▶ [Extract to read]:

--- start ---

Losing Our Will, and Our
Minds
Have people
and institutions forgotten?
The memory of New York's
Twin Towers crashing to the ground on September 11, 2001, seems
far removed from the minds of a sizable portion of the American
public. Because we live in a country that permits the lives of
ordinary citizens to quickly resume their normal activities and
concerns, September 11--and the fight against terrorism as a whole--has
taken on the aspect of a new Broadway play: culturally popular
and required viewing in its debut, then suffering from lack of
interest and novelty after the newness of it wears away.
These sentiments are what President
Bush warned the public about in the early days of 9/11, and continues
to do unto this day. Along with the large segment of the public
that has grown blasé toward the war on terrorism and the
winning of it, so too have the mainstream media and most noticeably
as of late, the Democratic Party.
Witness Senate minority whip Dick
Durbins (D- IL) Senate floor remarks on June 14, 2005. Durbin
compared the treatment of suspected al Qaeda terrorist held at
Guantanamo Bay in Cuba to the infamous tortures of Adolf Hitler,
Josef Stalin, and Pol Pot.
Reading from an e-mail message sent
to him from an FBI agent, Durbin accused the White House and the
United States military of torturing prisoners.
If I read this to you and did
not tell you that it was an FBI agent describing what Americans
had done to prisoners in their control, you would most certainly
believe that this must have been done by Nazis, Soviets in their
gulags, or some mad régime--Pol Pot or others-- that had
no concerns of human beings.
One wonders if Senator Durbin realized
that between these three dictatorial murderers, some 15 million
people (a conservative estimate) were slaughtered without ceremony.
At Guantanamo Bay--which was the
basis for Durbin's remarks-- the United States holds approximately
530 of the Middle Easts most committed killers. To date,
not a single one has died.

--- end ---

▶ [Raw records]:
--- start ---

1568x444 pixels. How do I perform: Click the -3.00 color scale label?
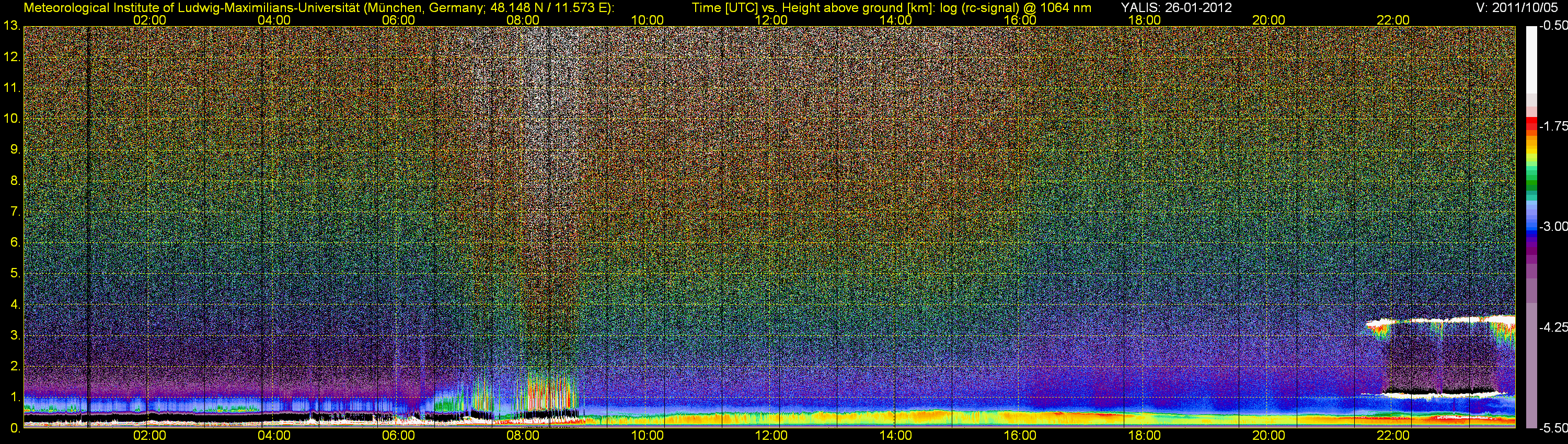click(x=1553, y=226)
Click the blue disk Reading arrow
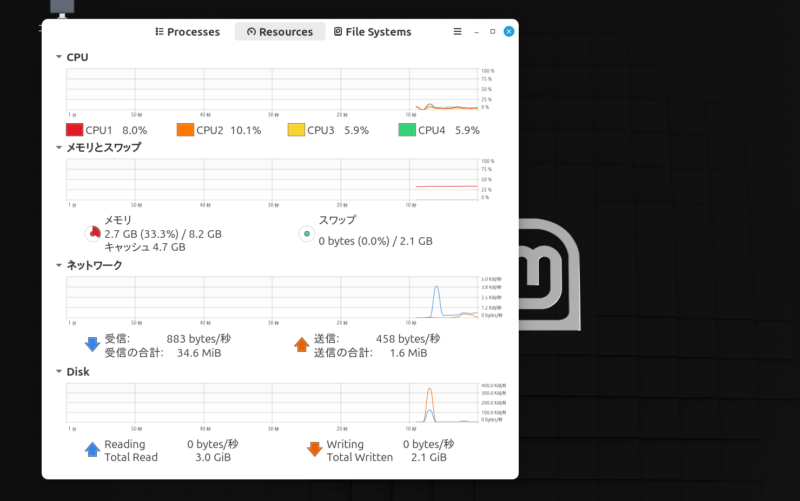800x501 pixels. (93, 450)
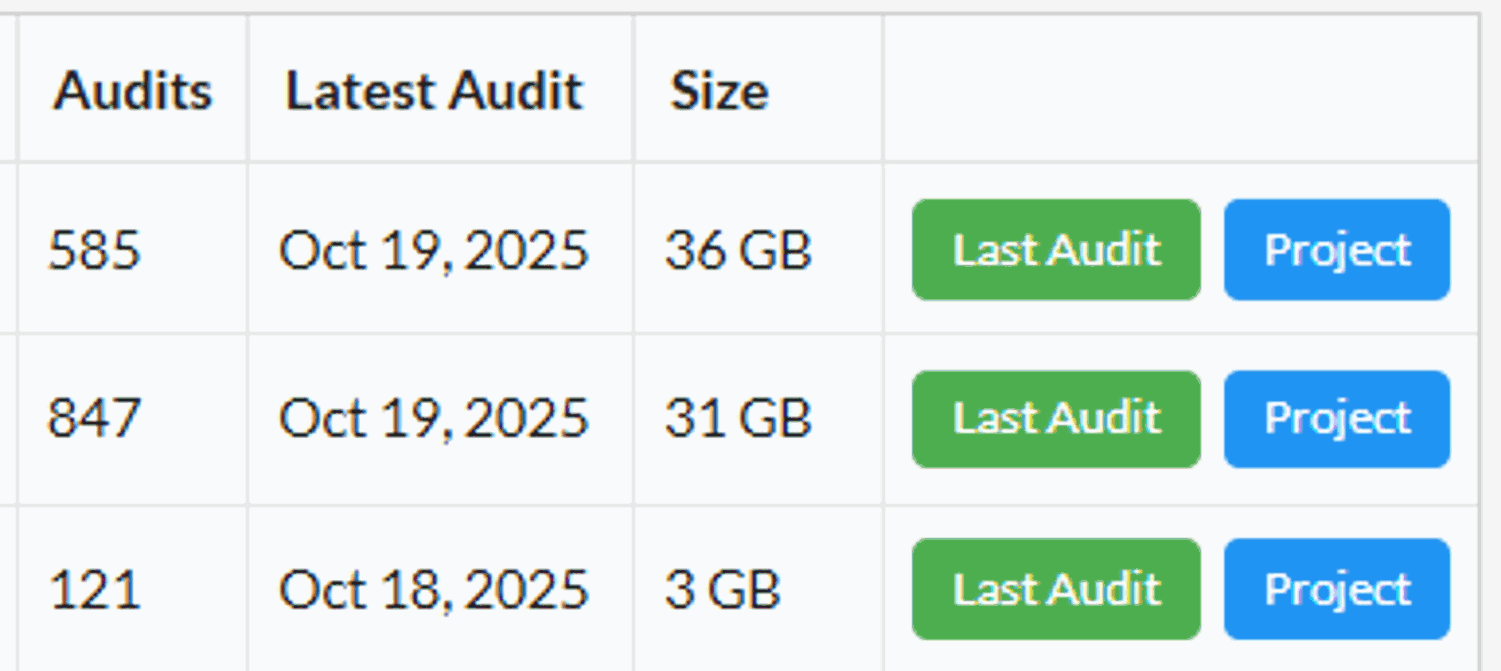Open Project for the 121 audits row
This screenshot has height=671, width=1501.
point(1336,588)
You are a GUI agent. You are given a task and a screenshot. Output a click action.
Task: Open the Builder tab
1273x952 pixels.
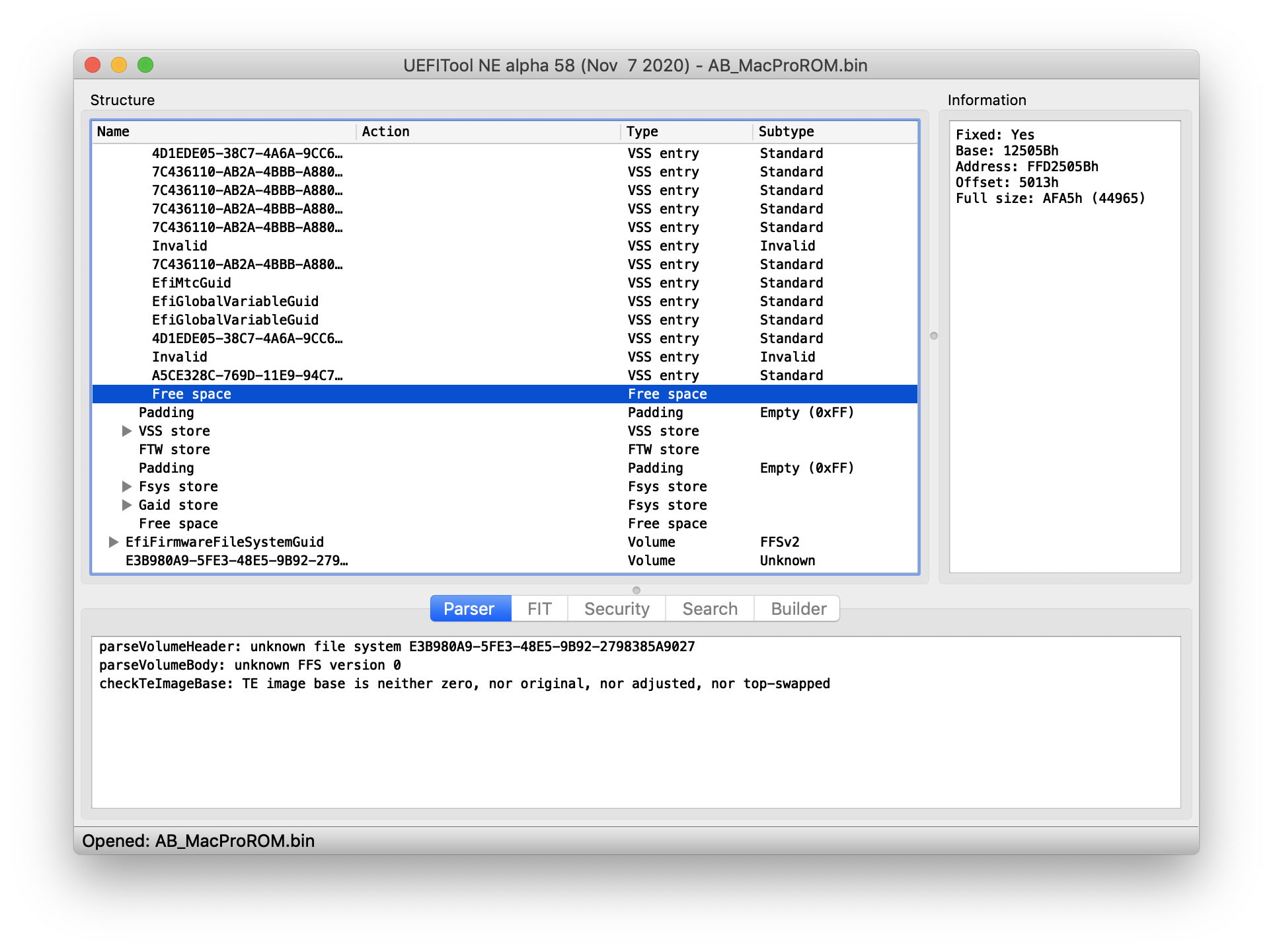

--- end ---

▶ [What you will do]:
1 > Translate this sentence from the essay on forgetting September 11 into Spanish: "Reading from an e-mail message sent to him from an FBI agent, Durbin accused the White House and the United States military of torturing prisoners."
2 > Write what follows the last sentence of the essay on forgetting September 11, carrying the text on from that point.

▶ [The replies]:
1 > Leyendo un mensaje de correo electrónico que le había enviado un agente del FBI, Durbin acusó a la Casa Blanca y al ejército de los Estados Unidos de torturar a los prisioneros.

2 >
It is astounding to me that such
words and comparisons can be uttered on the Senate floor without
instant and severely harsh censuring. But the winged-tipped scoldings
usually handed down by the worlds most deliberative, yet
elite body--the U.S. Senate--is not enough. What is also called
for is the torch and pitchfork outrage of the greater
body of American citizens.
For anyone, whether they are a Republican
or a Democrat and who calls themselves an American,
should be tripping over one another to see Durbin politically
punished. For such were the rhetorical weight of Durbins
words that he provided the terrorist and the hate America
crowd--like the mainstream media--to take license in repeating
Durbins charges for months to come.
Why? Because this unthinking terrorist-enabler
is a sitting U.S. Senator, and a Senators words--even Durbins
unthinking commentary--echo.
Senator Durbin may be said to have
been playing it up for the C-Span cameras on Tuesday night--for
the Senate chamber was nearly empty. Such is the way of Washington
politics, and the necessity of getting face-time in the news.
What Durbins loathsome comments
reveal--even as he tries to manufacture an explanation as to what
he really meant--is that he and a sizable band of Democrats
on the Hill have chosen their party over their country. It is
the basest of acts in a political-play that started some four
years ago, when the Democratic Party allowed its acute hatred
of President Bush to say and do things that directly come into
conflict with the U.S. war against terrorism.
Remember Senator Kennedys outburst
on April 5, 2004? He stated that Iraq was George Bushs
Vietnam. Consequently, Kennedys outburst had a receptive
audience in Shiite radical Moqtada al-Sadr, a man directly responsible
for the killing of U.S. troops.
Of course, the mainstream media enable
both Democrats and terrorist by their loose and wishful interpretation
of the facts, as in the May 9 Newsweek story accusing U.S.
interrogators of flushing a Koran down a toilet.
Its hard to figure out just
who biggest offender to our military is: a media that breathlessly
report that Guantanamo Bay prison is the gulag of our time,
because Amnesty International said so, or a political party with
members like Dick Durbin who--by virtue of his true heartfelt
feelings--have soiled the flag and the soldiers who fight and
die for it.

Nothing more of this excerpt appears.